Целоваться со змеем на глазах всех и в то время когда невинного секут, то для девы худшим из испытаний пристало. В который раз умереть захотелось, и впервые обида шевельнулась: почто не убили ее родичи, почто отец с матушкой к бесчестью ее допустили, к чему растили и учили? Почто Волох молнией в грудь не ударил, Рарог к чему коргону свою вздевала? На то ли Дуса рожена, чтобы зрить как закон предков, мир Лады гибнет и переворачивается с ног на голову то, что ведала дева с детских лет? К чему жить поганого змея теша? Почто жива? Почто сестра родная на нее обижена, в чем винит и как может?
И кто подскажет, что делать, как остановить неправие? Как ржа железо уже ело оно души люда, как зараза распространялось и множилось. Глубока задумка навья, черна как их сердца, но и арий люд виновен не меньше нагов коль мрак со светом путать начал, силе грубой подчиняться, ломать себя и то что отцами и дедами взращено. Достойно радости переживали, почто в беде изменились?
И привиделась ей матушка жарким днем на поляне полной колокольцев веселых.
«Слушай меня дочь милая. Силой силу не поборешь. Тупик то: один силен, другой, и на кажного третий найдется боле крепкий. Победит кто умом и духом крепок, верой стоик. Не каждную битву выиграть можно, но не все проигрыши — проигрыши. Пока хоть один правый жив — правь жива и лада мирует. Крепись Дуса, помни былое, береги его и донеси до детей своих, каким мир наш был. Крутится колесо Сансары, вьет века и суть-и и приспеет время, вернет отжившее, возродит канувшее. Верь в то Дуса, не сдавайся, а коль сдашься, не только себя потеряешь, надежду других погубишь».
И исчезла.
Что то было: морок ли, видение? Матушка ли к ней в за правду приходила. Если так, что не иначе беда с ней приключилась.
— Мать Гея?! — рванула из пут навьев, из объятий худых.
Наг внимательно огляделся, глаза замерцали, зрачки звездами наслоенными стали. Зашипел и каким бы обернулся, теряя обличье человечье. Засвистел так, что притихли все вокруг, Арес плеть выронил, наги пленника иссеченного выпустили, оглядываться стали и шипеть.

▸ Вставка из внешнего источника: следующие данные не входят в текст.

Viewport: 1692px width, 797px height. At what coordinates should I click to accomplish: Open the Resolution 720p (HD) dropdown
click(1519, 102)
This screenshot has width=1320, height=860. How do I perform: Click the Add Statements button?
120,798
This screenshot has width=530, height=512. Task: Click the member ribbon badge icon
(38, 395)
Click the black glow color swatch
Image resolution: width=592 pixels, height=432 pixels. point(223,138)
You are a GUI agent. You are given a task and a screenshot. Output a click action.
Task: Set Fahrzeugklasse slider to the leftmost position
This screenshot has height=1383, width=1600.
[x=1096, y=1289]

Расползлись с десяток в разные стороны, остальные полоненных в пещеру и за камни загнали.
Как всполошились, так и успокоились.
Шахшиман к деве повернулся, схватил, в лицо зашипел:
— Всех забудешь. Моя ты. Ни о ком ином думать не станешь, ни одного более не приветишь. Всех из души, ума вымету!
Перечить? Бесполезно и к чему что говорить? Не поймет змей — иными законами он мыслит, иначе живет.

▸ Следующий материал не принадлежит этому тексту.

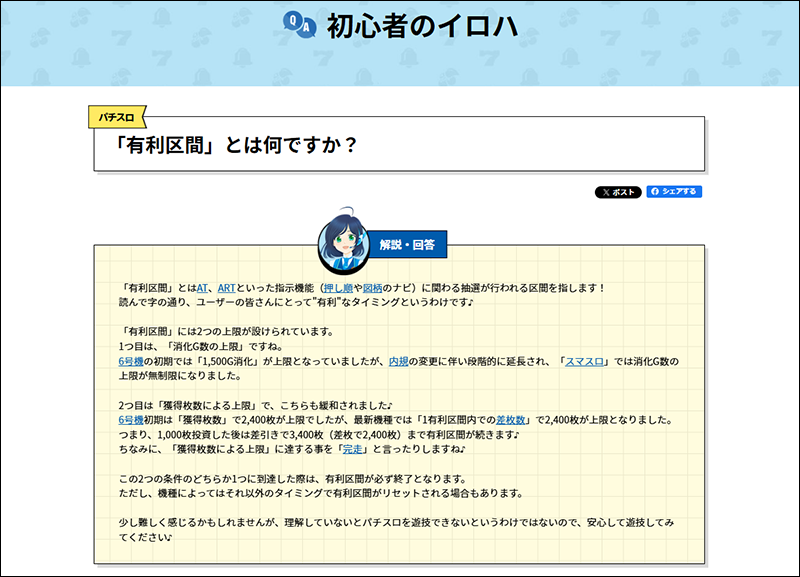
Task: Click the Q&A speech bubble icon
Action: [298, 25]
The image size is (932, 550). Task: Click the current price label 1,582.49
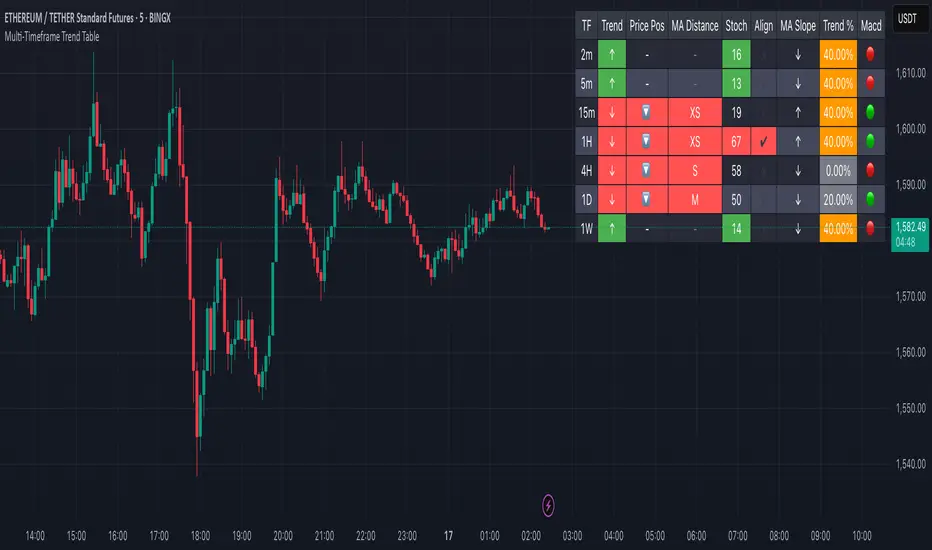click(907, 228)
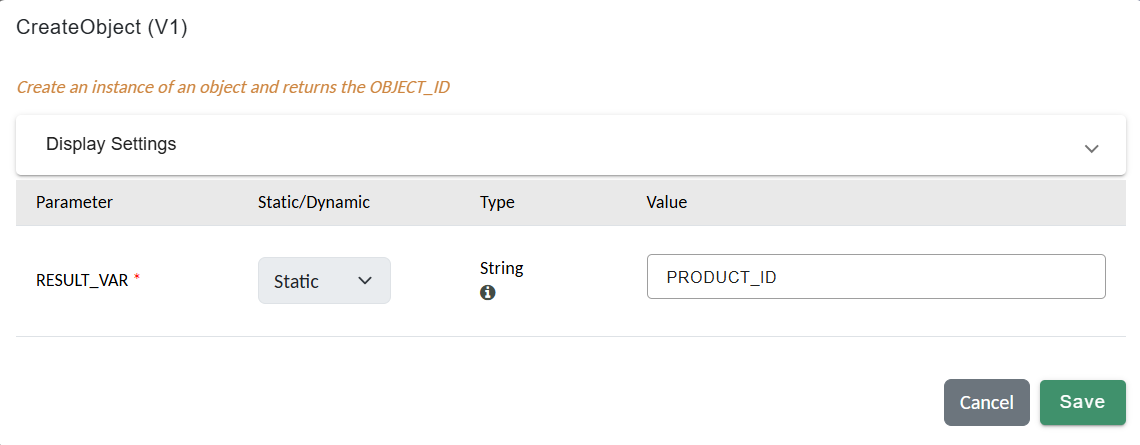Click the String type label
This screenshot has width=1140, height=445.
[x=502, y=268]
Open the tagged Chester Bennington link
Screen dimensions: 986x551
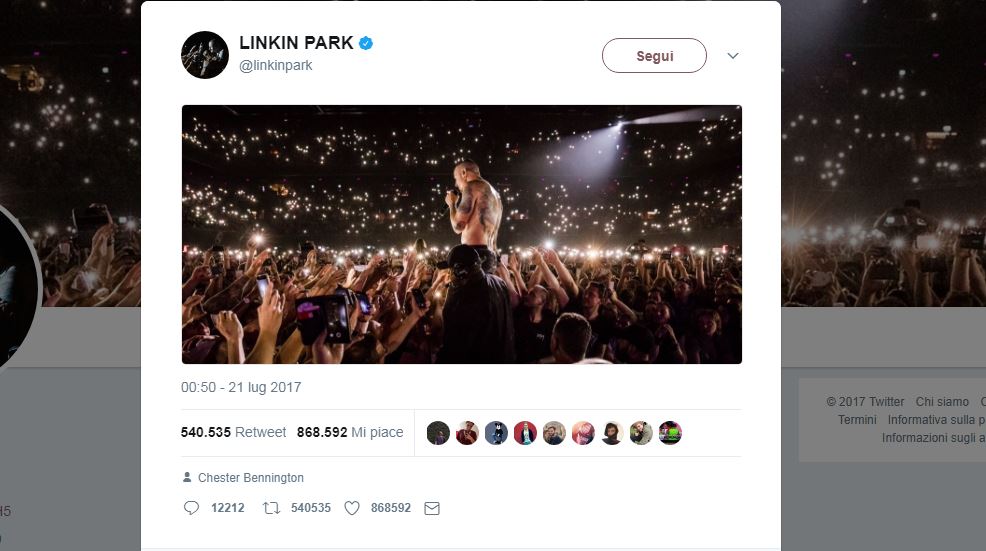[251, 478]
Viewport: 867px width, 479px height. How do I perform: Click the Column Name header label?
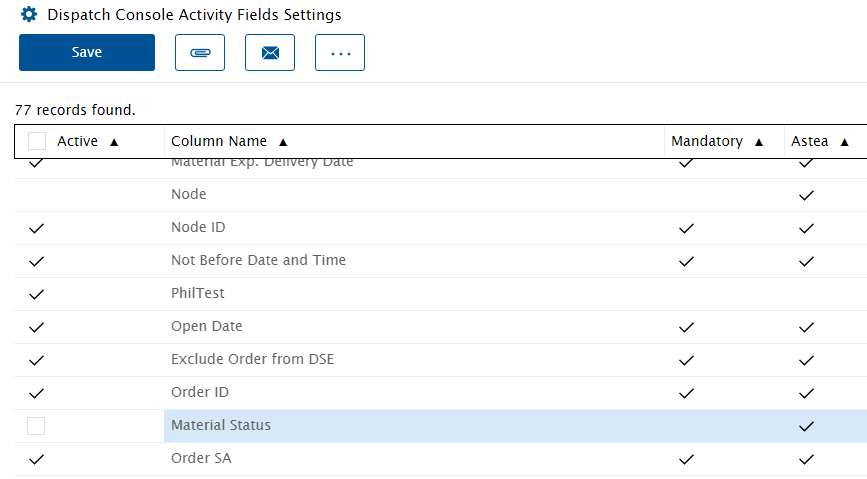pos(219,141)
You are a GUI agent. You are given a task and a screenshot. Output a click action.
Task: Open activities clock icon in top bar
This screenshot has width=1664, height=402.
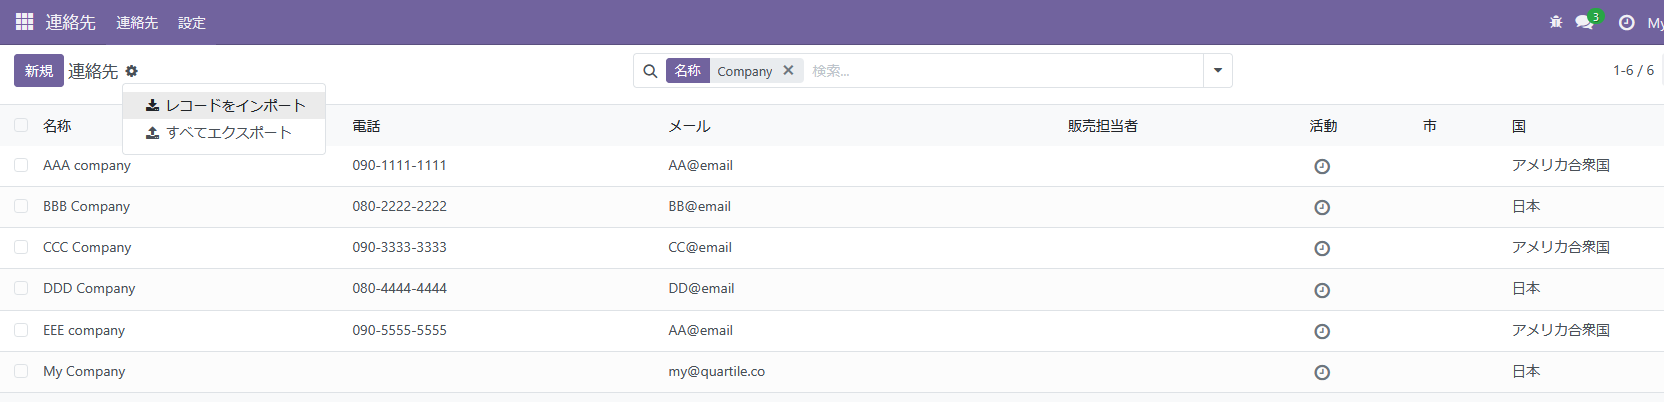click(x=1626, y=22)
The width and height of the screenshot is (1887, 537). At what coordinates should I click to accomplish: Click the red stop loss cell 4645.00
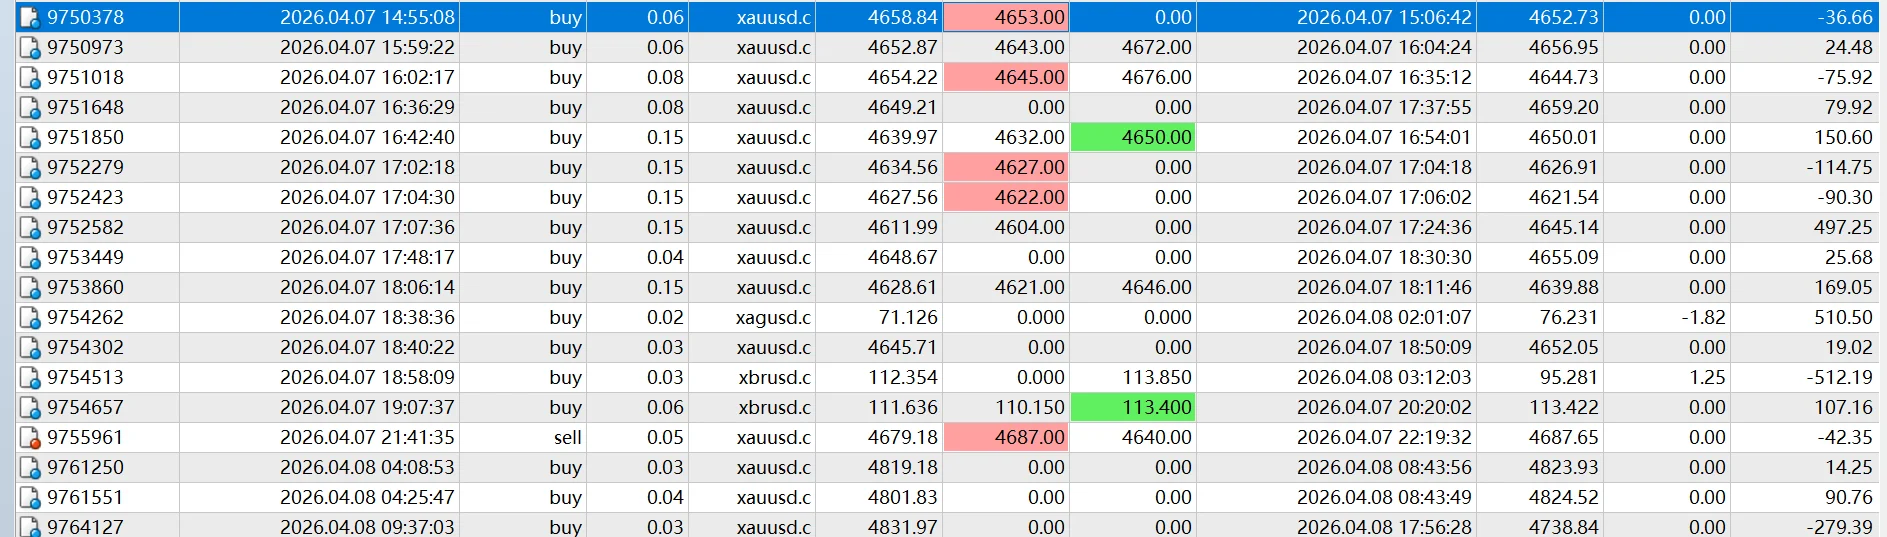coord(1006,77)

Дуса голову опустила, упрямый взгляд пряча: молвить не стану, а знай все же — род свой не забуду, отца, матушку родичей милых пока жива величать стану. И закон предков как стоял правилом жизни, так стоять станет. Не свернешь ты меня змей, не оморочишь.
Нага то рассердило шибко. Закричал так, что камни со скал сыпнули и смолк тут же, успокоился, целовать опять начал пленницу свою, будто не было ничего. Но груб поцелуй и руки, что Дусу сжали жестоки, не мнут, рвут тело. Помутилось у девы в голове от боли, тогда только наг ее выпустил, на снег кинул. Кольцо вокруг хвостом свил и навис прошептав Дусе:
— Ласкова со мной будешь — мою ласку узнаешь. Перечить вздумаешь — боли напьешься и своей и чужой.

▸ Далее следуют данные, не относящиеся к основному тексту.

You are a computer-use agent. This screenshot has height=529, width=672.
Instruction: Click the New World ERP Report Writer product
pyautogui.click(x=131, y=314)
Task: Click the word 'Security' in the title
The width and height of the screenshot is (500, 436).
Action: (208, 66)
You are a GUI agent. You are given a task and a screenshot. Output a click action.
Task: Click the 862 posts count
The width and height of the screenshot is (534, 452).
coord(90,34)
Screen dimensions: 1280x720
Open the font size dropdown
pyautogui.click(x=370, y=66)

Дева тяжело посмотрела на него: не сбороть тебе меня все равно!
Наг к полоненным метнулся, мужчину выхватил и вверх хвостом поднял на Дусу поглядывая свысока.
Та поняла, что он затеял и закричала в унисон с полоненными:
— Нет!!
Шахшиман качнул жертву в воздухе и откинул в скалу. Несчастный в скалу полетел, ударился о поверхность гранита и вниз мертвым рухнул под дикие крики какой-то женщины, видно суженной его.
— Еще поучить? — навис над Дусой наг. Та от горя сама не своя стала и все ж поняла, что слово поперек скажи, еще жертвы будут.
Как тут сдюжишь, матушка? — заплакала и голову склонила перед Шахшиманом.
А тому этого мало, пытать давай:
— Кто ты, ну?!
— Дуса… Мадуса.
— Чья?
— … Твоя, — с трудом выдавила и чуть тем словом не подавилась.
— Люб я тебе?
Дева застонала от омерзения и отчаянья.
— Говори?!
— Люб, — еле слышно бросила.
— То-то. А теперь обними меня и поцелуй.
Убить бы!
Но делать нечего, обняла, содрогаясь от ненависти и брезгливости, губ коснулась. И краем зрения увидела, с какой ненавистью на нее полоненные арьи смотрят, клятье в свою сторону услышала с рыданьями смешанные.